The Umpire Needs a Coach
I’m not an expert on the rules and regulations of tennis but from what I saw of the US Open Women’s Final, and then heard and subsequently read, I feel certain that the umpire, Carlos Ramos, could benefit from a coach.
I appreciate that Mr. Ramos is highly knowledgeable about the ITF Rules of Tennis, but he seemed more concerned about rigidly enforcing the rule book than in delicately conducting the match so that the outcome could be decided based on the players’ skills. What could he have done differently? He could have warned both sides about no coaching prior to issuing Serena Williams a code violation. Later, he could have communicated clearly to Ms. Williams that if she continued to argue with him that he would be forced to issue a third penalty that would cost her a game. His conduct — which escalated rather than diffused the situation — lacked emotional intelligence. Perhaps it was a case of unconscious — or conscious — bias, we’ll never know. I believe that coaching could assist Mr. Ramos to better navigate escalating conflicts in the future.
At its core, coaching is about helping your client to develop greater awareness so that he or she can introduce new behaviors that will lead to greater success.

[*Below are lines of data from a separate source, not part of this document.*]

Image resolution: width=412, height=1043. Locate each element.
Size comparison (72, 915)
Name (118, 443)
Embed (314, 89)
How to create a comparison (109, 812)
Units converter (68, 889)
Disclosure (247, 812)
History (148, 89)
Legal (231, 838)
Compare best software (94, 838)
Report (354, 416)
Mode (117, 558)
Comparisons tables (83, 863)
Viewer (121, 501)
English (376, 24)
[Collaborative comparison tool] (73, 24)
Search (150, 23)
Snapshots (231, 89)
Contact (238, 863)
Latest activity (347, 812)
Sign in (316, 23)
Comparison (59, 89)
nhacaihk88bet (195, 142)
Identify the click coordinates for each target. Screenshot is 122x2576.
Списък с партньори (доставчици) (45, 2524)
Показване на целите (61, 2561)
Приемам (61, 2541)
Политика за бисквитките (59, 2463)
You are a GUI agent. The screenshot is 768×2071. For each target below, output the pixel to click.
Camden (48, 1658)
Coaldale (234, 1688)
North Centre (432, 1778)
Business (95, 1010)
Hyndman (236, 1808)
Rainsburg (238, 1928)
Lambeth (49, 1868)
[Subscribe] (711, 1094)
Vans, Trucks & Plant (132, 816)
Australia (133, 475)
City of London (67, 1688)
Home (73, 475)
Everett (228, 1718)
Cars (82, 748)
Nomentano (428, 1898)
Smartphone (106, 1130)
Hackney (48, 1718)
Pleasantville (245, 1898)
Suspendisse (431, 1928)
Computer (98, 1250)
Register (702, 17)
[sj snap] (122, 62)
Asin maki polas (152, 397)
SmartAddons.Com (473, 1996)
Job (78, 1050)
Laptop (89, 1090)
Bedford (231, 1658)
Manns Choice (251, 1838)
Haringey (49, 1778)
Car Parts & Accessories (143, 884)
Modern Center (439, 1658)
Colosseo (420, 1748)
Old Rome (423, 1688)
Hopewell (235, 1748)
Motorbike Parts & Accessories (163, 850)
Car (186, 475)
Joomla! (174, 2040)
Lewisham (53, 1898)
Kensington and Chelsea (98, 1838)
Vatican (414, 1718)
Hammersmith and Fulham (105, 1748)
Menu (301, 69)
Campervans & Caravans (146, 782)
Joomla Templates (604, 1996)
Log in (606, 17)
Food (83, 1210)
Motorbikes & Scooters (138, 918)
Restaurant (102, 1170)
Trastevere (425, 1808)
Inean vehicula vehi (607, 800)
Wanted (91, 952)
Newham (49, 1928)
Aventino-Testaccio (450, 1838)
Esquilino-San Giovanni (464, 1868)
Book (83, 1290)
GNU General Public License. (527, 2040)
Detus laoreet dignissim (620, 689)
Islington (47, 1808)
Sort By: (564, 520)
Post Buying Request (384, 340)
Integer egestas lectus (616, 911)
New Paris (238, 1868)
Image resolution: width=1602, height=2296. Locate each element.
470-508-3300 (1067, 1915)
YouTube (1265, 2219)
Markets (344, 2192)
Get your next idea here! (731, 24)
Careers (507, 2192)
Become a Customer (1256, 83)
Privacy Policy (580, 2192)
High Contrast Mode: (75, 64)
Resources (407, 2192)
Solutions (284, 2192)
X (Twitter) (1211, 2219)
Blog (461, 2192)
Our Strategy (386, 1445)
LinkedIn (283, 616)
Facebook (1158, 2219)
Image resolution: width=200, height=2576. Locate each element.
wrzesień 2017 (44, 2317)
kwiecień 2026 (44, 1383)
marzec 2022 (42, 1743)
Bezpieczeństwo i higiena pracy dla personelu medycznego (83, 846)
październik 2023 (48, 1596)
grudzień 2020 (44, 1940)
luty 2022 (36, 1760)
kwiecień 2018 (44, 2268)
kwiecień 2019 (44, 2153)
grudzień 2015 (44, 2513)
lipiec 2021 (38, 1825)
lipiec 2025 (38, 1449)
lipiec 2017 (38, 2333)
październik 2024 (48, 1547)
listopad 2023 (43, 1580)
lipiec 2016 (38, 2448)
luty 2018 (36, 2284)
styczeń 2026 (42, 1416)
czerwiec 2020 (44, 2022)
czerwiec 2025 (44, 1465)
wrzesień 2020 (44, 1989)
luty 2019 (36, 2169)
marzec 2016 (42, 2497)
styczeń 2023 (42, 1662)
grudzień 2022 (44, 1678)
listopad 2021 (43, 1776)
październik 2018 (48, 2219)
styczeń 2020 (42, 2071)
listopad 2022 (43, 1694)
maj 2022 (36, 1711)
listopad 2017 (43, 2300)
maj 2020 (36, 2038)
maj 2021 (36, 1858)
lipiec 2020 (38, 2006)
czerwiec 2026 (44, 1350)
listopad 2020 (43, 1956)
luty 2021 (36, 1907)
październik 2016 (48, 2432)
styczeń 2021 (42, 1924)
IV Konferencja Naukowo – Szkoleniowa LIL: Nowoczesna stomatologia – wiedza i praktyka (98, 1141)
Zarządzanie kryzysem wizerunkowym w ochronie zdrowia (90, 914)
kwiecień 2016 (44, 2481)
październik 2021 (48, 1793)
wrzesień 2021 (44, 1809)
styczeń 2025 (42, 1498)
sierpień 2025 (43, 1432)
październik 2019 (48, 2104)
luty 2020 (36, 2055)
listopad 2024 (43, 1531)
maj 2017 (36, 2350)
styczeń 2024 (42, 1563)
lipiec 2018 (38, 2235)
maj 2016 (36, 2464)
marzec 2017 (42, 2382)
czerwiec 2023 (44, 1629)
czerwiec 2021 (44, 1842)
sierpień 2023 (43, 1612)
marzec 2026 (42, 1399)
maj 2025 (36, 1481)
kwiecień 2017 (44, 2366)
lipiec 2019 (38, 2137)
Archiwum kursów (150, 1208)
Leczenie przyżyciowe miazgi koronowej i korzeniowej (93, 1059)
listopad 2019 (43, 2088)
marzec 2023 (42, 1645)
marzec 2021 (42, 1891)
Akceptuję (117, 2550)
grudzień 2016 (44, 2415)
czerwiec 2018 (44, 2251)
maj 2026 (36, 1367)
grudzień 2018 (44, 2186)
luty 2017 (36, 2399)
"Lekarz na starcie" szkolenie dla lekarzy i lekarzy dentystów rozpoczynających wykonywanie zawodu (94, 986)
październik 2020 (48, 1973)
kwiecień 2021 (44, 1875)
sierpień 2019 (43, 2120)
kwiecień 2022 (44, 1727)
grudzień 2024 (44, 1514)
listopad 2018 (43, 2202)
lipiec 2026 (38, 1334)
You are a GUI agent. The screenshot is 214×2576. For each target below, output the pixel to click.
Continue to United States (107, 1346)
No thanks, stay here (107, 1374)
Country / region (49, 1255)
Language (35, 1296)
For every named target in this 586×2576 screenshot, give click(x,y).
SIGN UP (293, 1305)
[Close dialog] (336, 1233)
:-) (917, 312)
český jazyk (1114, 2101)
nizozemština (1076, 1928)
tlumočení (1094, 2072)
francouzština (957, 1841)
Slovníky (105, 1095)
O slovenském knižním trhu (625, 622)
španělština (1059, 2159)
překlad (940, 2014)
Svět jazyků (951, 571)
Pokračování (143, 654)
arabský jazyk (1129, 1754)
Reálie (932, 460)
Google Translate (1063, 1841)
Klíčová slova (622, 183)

Emotional intelligence is a prominent coaching theme, and research by experts such as Daniel Goleman and Dr. Travis Bradberry indicates that the best-performing leaders are those with the highest EQs. I like Goleman’s definition of EQ: “the capacity for recognizing our own feelings and those of others, to motivate ourselves, and to manage emotions well in ourselves and in our relationships.”
Then there is the issue of bias. Lots of organizations are working hard to reduce unconscious bias. Check out Facebook’s efforts and Google’s resources. A simple way to learn about your own unconscious biases is to take one (or several) of these implicit association quizzes. Highly enlightening. As we know, awareness is an important first step in mitigating unconscious bias and giving our first thoughts a second look. That is where I would start with Mr. Ramos.
I’m sure the umpire was well-intentioned. Yet, the costs of his behavior for others and himself were very high: a new champion was denied the opportunity to bask in her amazing win; Ms. Williams was yet again subject to biases that may have cost her a key match; the fans were denied the opportunity to watch the match they had eagerly anticipated; and Mr. Ramos, noticeably absent from the closing ceremony, has been broadly discredited because of his behavior.
We love sports because they offer so many life lessons. Saturday’s lessons were painful reminders that to build stronger, more diverse and inclusive sports, institutions and organizations, we need to prioritize emotional intelligence in our interactions, and do a lot more coaching and training to understand and manage our unconscious biases.